### EXERCISE OBJECTIVE
Can you reproduce every line of the listing below word for word, with no changes?

::: INPUT FOR THIS TASK

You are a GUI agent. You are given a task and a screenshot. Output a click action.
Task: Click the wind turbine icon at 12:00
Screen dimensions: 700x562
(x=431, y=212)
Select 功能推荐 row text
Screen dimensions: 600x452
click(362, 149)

::::::

### REPLY
You are a GUI agent. You are given a task and a screenshot. Output a click action.
Task: Click the wind turbine icon at 12:00
Screen dimensions: 700x562
(x=431, y=212)
Select 功能推荐 row text
Screen dimensions: 600x452
click(362, 149)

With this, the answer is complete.